1. Presents a very simple model to show that the risk of error here isn’t unreasonable. It’s true that we’re not having full trial on the merits. However, there are processes in place to protect against wrongful deprivations.

2. Court, Fuentes say that more process is needed to protect “have nots” buying stoves on the installment plan.

3. White says, “no no.” Process required by the Supreme Court will actually end up hurting those it is intended to benefit.

9. Mitchell v. W.T. Grant Co.

a. Mitchell (defendant) buys from W.T. Grant (corporate plaintiff) several household goods on installment contracts. Grant then sues Mitchell, alleging breach of contract.

b. All we know is that there is an allegation – there is no dispute that goods were sold on an installment contract, but we have no findings at this point as to the merit of the default/debt claim

c. This case would be Grant v. Mitchell in LA state court

d. Grant acquires a writ of sequestration by:

i. Affidavit with specific facts

ii. Specific documentation (company’s ledger and books)

iii. Bond (2x value of goods in question)

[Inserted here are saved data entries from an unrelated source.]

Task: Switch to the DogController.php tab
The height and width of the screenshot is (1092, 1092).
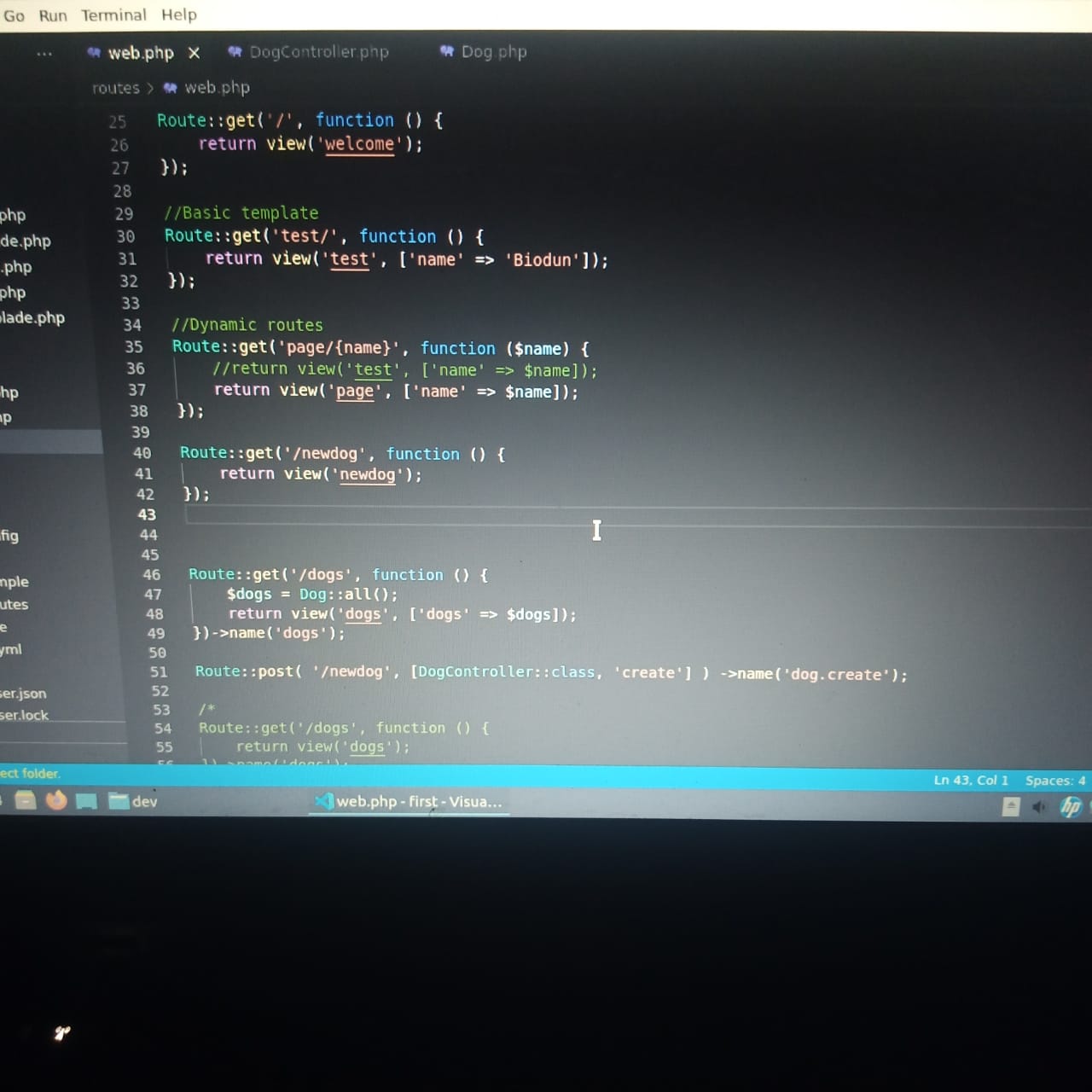Action: coord(309,52)
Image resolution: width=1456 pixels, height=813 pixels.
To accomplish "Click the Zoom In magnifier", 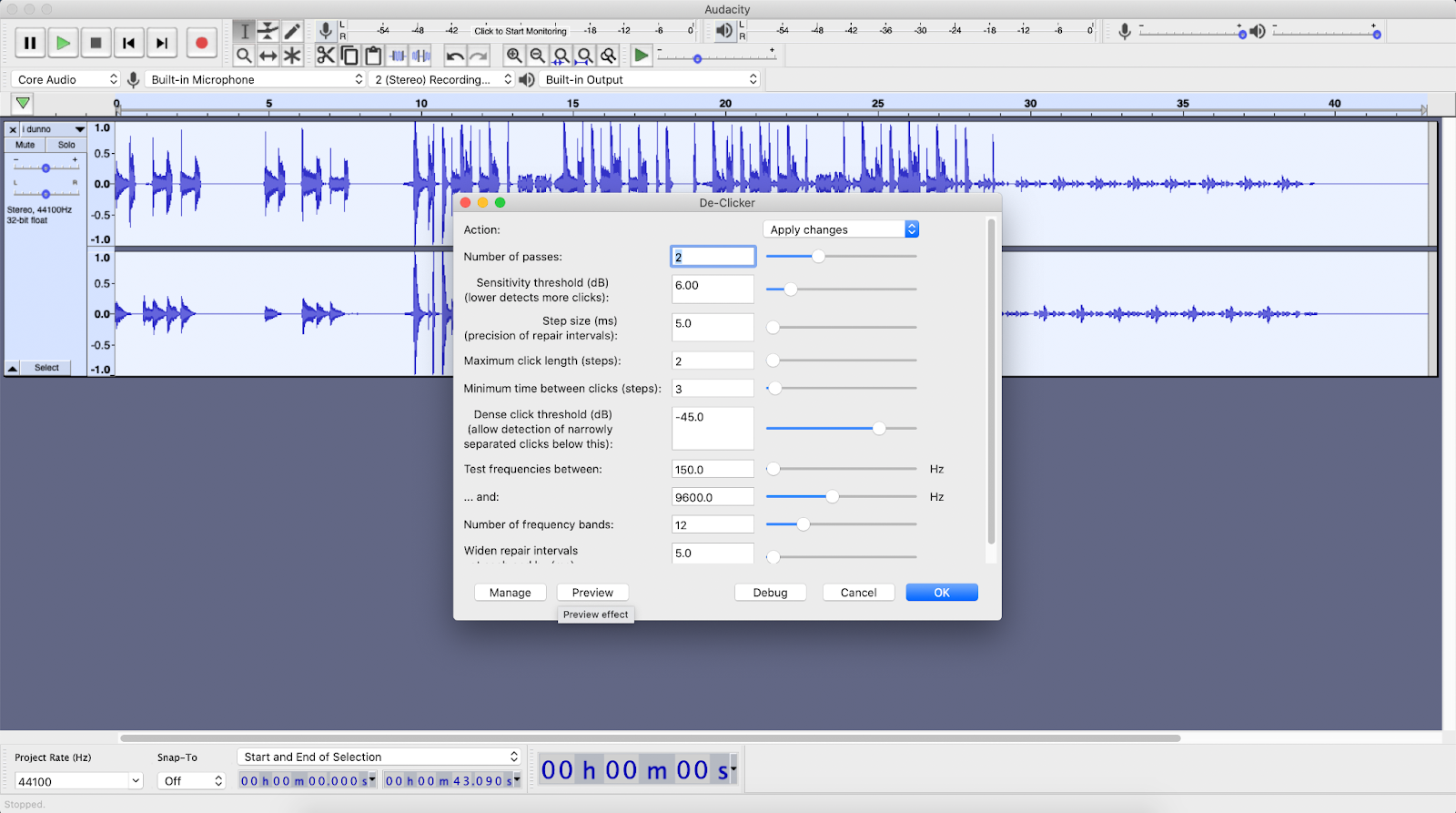I will coord(514,56).
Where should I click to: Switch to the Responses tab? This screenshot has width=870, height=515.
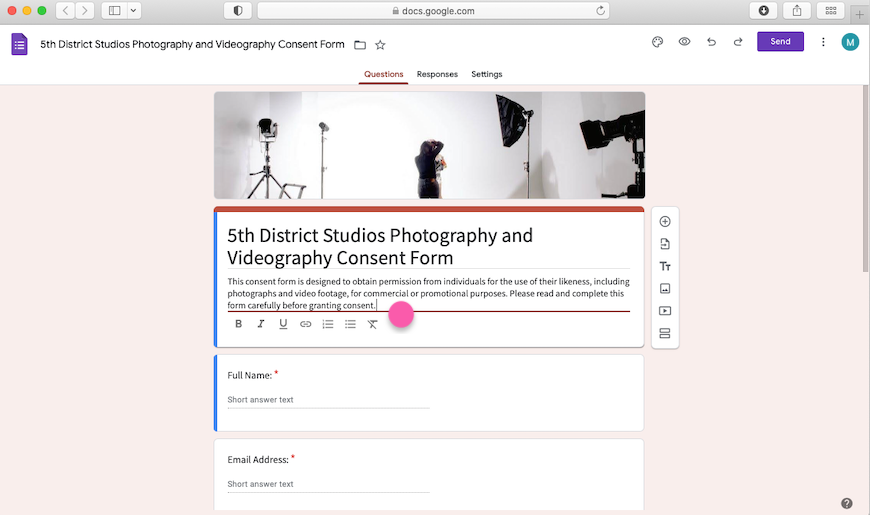pos(437,74)
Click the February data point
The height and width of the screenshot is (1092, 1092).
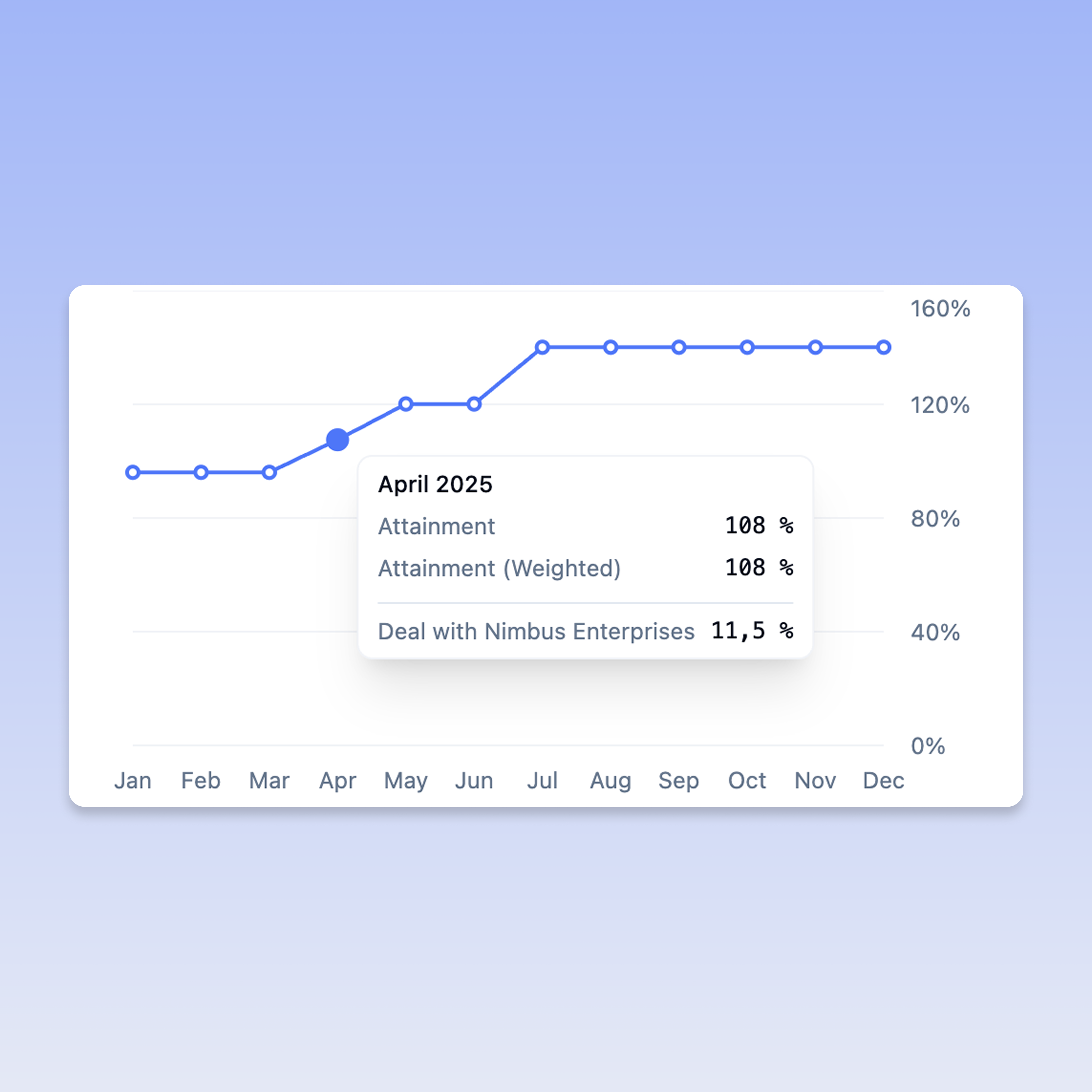point(201,472)
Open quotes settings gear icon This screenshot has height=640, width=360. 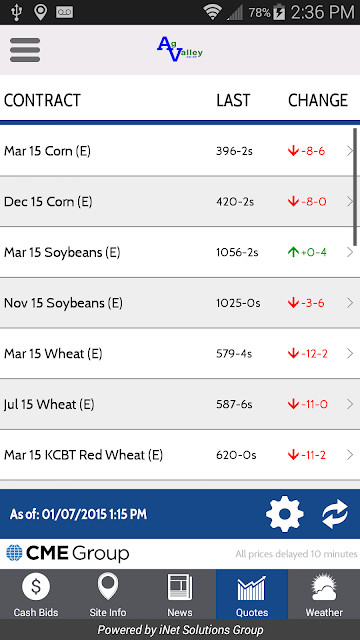point(285,514)
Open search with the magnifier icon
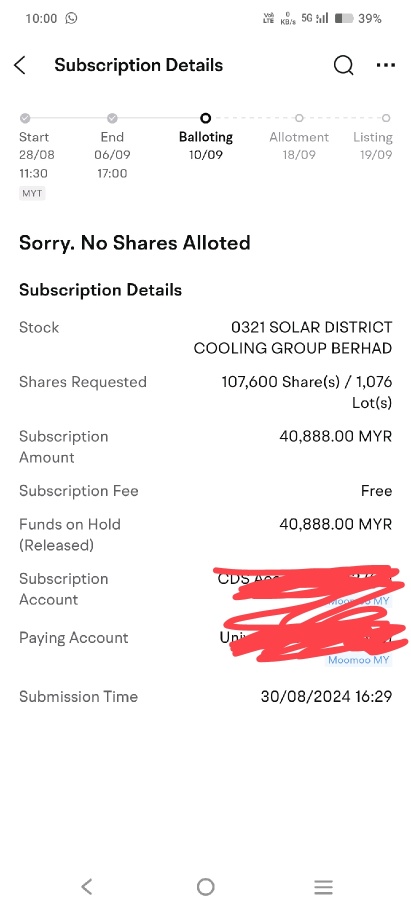 click(x=343, y=66)
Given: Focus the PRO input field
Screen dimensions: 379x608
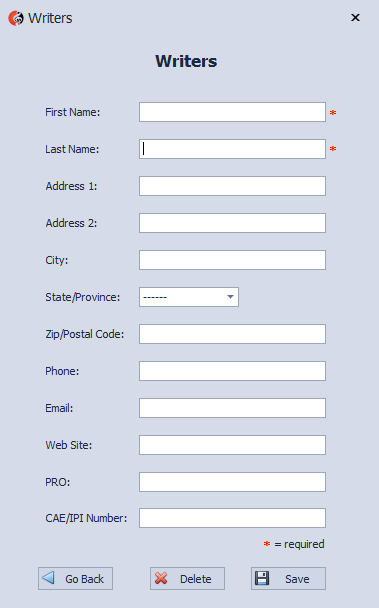Looking at the screenshot, I should (x=232, y=482).
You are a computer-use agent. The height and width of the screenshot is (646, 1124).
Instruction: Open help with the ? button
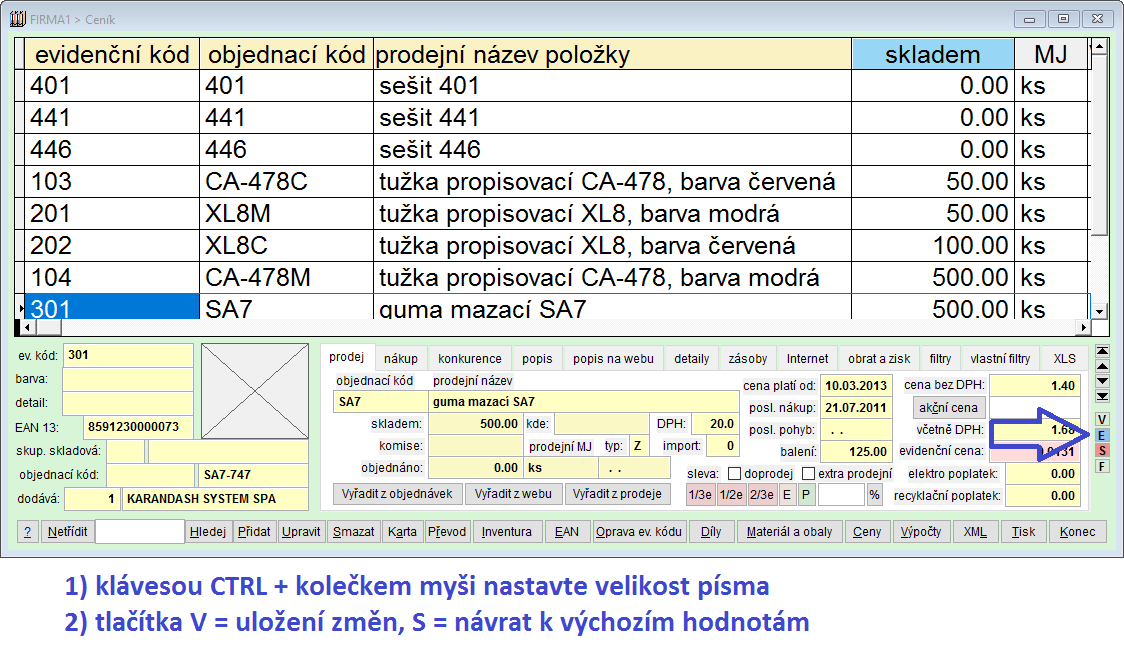29,532

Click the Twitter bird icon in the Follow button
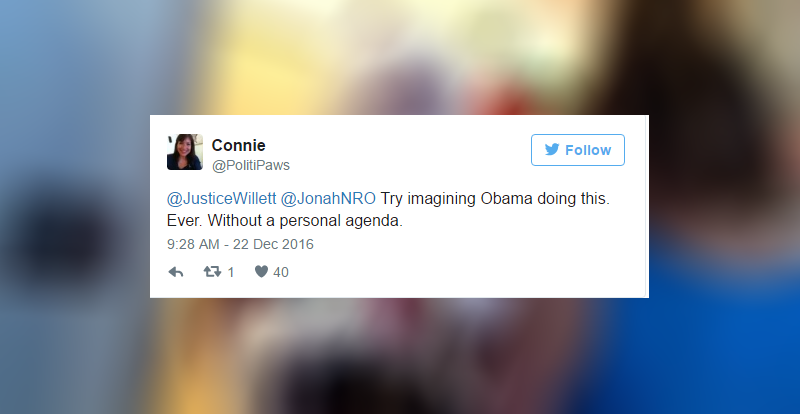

iv. Judge hears request for writ

v. There are also Post-Judgment Remedies

vi. Damages and attorney fees if the writ is later determined to be improper and without merit, and Mitchell prevails in the subsequent proceedings

vii. Generally speaking, each party is responsible for his or her own attorney fees – that is why this provision here for attorney’s fees is significant to the SCOTUS

1. American Rule – all parties pay for their own costs of litigation

2. What is average cost of an attorney? $100/hr up to $1800 for Ted Olson (Bush v Gore atty)

3. provision for fee shifting is a recognition that the free market may not supply as many lawyers in this installment-contract-litigation market at is socially optimal. Defendants here are likely poor (customers on installment plans) and unable to pay for lawyers. This provision of lawyer’s fees will incentivize more lawyers to operate in this undersupplied market.